Les Infiltrés
(The Departed)
Un film de Martin Scorsese
Avec Leonardo DiCaprio, Matt Damon, Jack Nicholson, Mark Wahlberg, Martin Sheen, Ray Winstone, Vera Farmiga, Alec Baldwin...
Durée : 2h30
Date de sortie : 29 novembre 2006

De nos jours, à Boston, la lutte sans merci entre la police et la pègre irlandaise se cristallise dans les parcours entremêlés de Billy Costigan, jeune flic issu des bas quartiers de la ville et incarcéré pour pouvoir infiltrer le milieu, et de Colin Sullivan, nouvelle et brillante recrue de l'Unité des Enquêtes Spéciales travaillant au sein des forces de l'ordre pour mieux renseigner le système mafieux dont il est en fait issu. Un seul homme relie ces deux simulacres ambulants : Frank Costello, le charismatique parrain local que Billy doit faire tomber et que Colin doit protéger.

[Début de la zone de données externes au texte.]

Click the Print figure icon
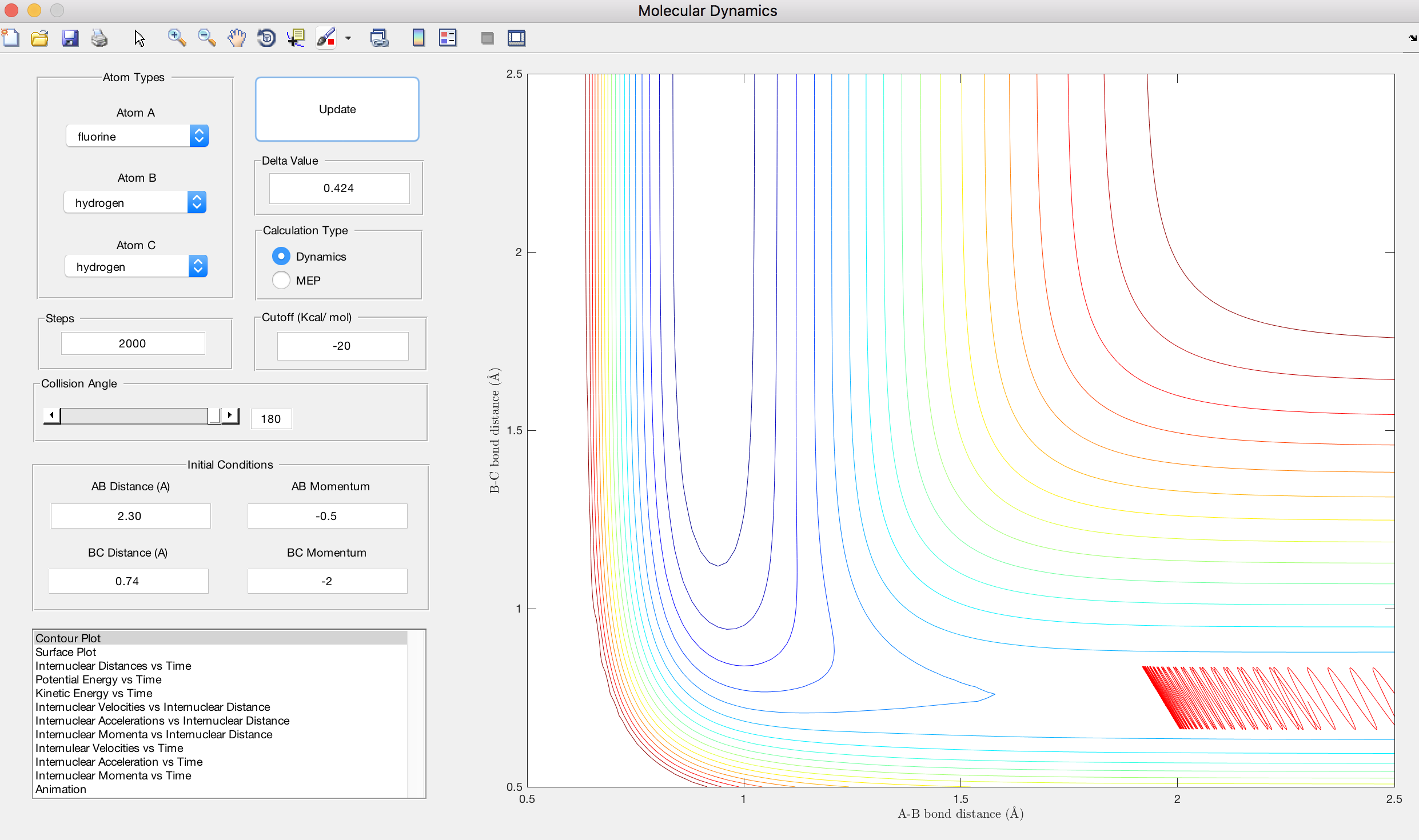1419x840 pixels. 99,38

L'ouverture du dernier film de Martin Scorsese est un faux-semblant. Sur le « Gimme Shelter » des Rolling Stones, des stock shots d'émeutes urbaines défilent tandis que l'on entend la voix de Jack Nicholson, le grand bad guy du film, énoncer sa philosophie du pouvoir. On s'attend alors à retrouver le grand Scorsese historien, celui de Casino ou de Gangs of New York, ces tourbillons visuels qui racontaient par l'image l'histoire des Etats-Unis, l'histoire du cinéma et l'histoire du cinéma de Scorsese. Pourtant, très vite, la voix de Frank Costello va donner la véritable note d'intention du film en déclarant qu'il ne s'adapte pas à son environnement mais qu'il plie ce dernier aux lois de sa volonté. Personnage démiurgique par excellence (sa devise, « non serviam » - « je ne sers personne » en latin, est celle du Diable dans le Portrait de l'artiste en jeune homme de James Joyce), Costello va donc imprimer sa marque à tout le film (une marque fatale symbolisée par le motif du X, qui revient constamment tout au long du film - un hommage évident au Scarface de Howard Hawks).

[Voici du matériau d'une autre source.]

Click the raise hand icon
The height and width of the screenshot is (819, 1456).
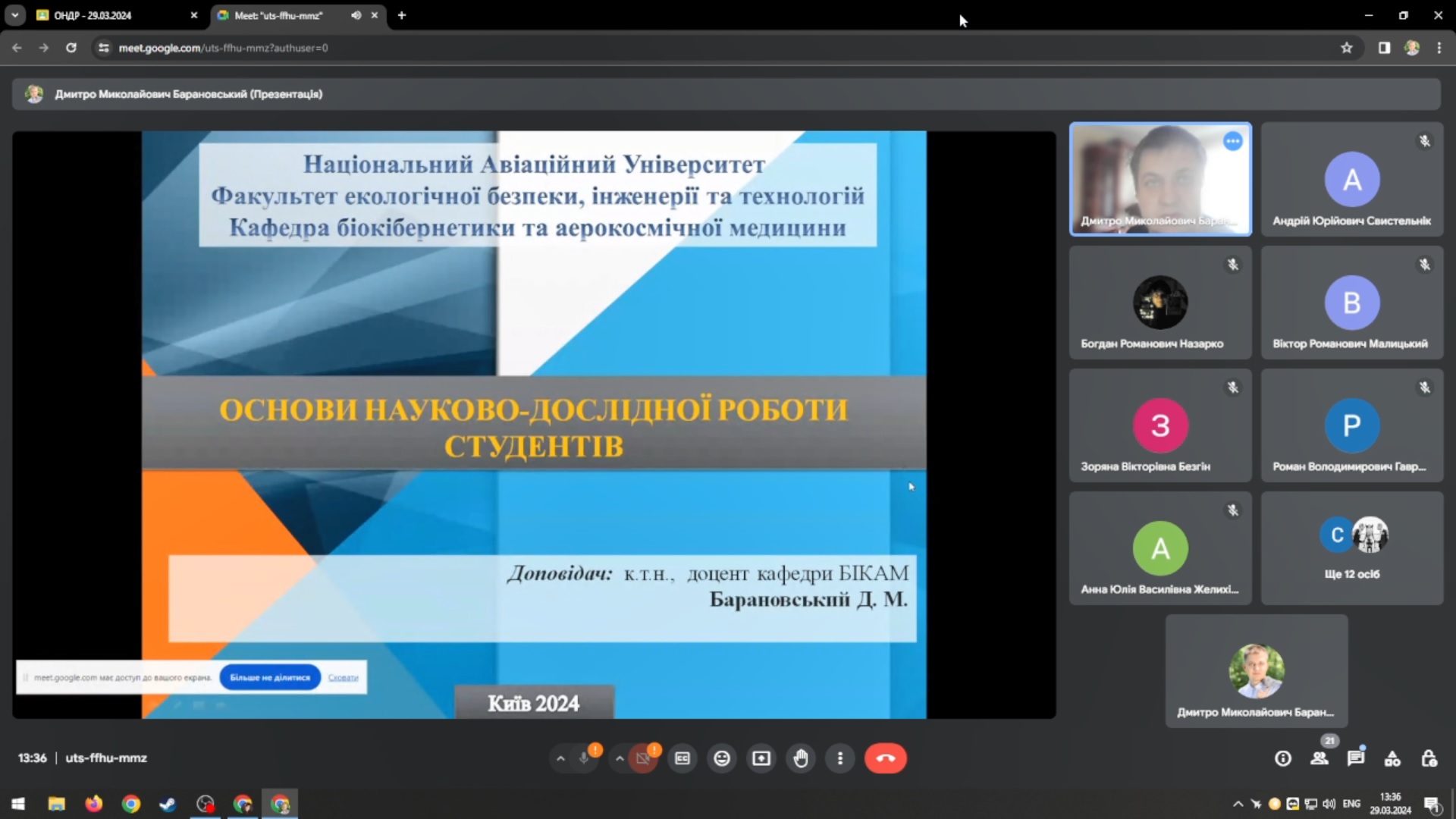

Outre-atlantique, les critiques ont beaucoup comparé Les Infiltrés à Les Affranchis, sans doute pour le contexte criminel et pour le côté parfois frénétique des deux films, mais en fait, ce nouvel opus se démarque nettement de son illustre prédécesseur, en particulier par l'absence d'un point de vue ethnologique (le film se passe à Boston, ville irlando-américaine, mais il pourrait se passer n'importe où).